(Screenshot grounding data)
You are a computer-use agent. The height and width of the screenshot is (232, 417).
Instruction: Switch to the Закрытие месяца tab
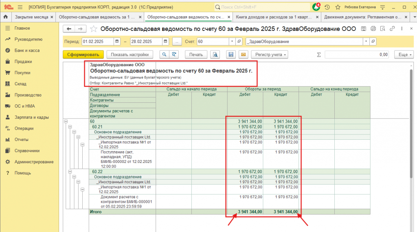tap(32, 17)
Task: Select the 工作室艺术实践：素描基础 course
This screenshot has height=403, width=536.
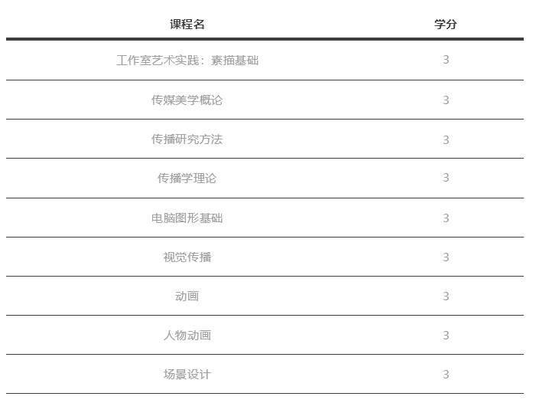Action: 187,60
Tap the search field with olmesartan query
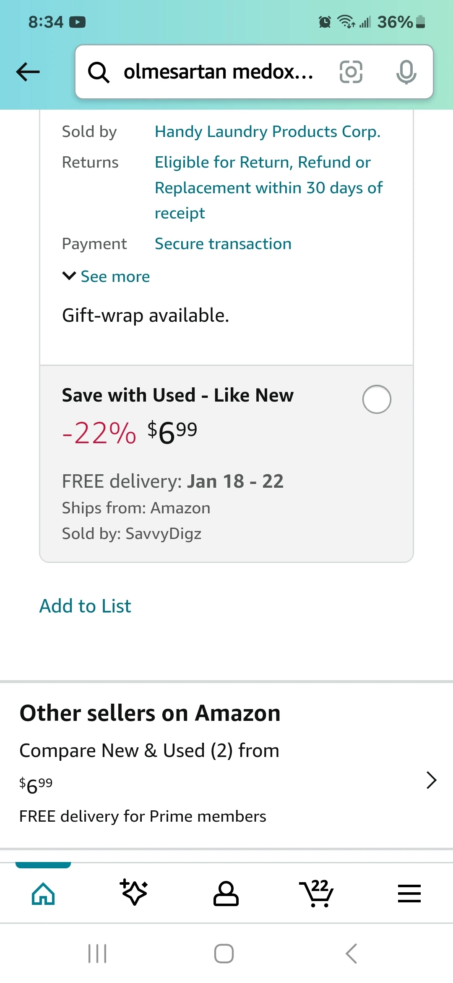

**Required work:** The range to set down runs from the line containing "This screenshot has height=403, width=536." through the final line of the data, both ends included; give it exactly and drop the pictures.

**Finished task:**
This screenshot has height=403, width=536.
Action: 187,60
Tap the search field with olmesartan query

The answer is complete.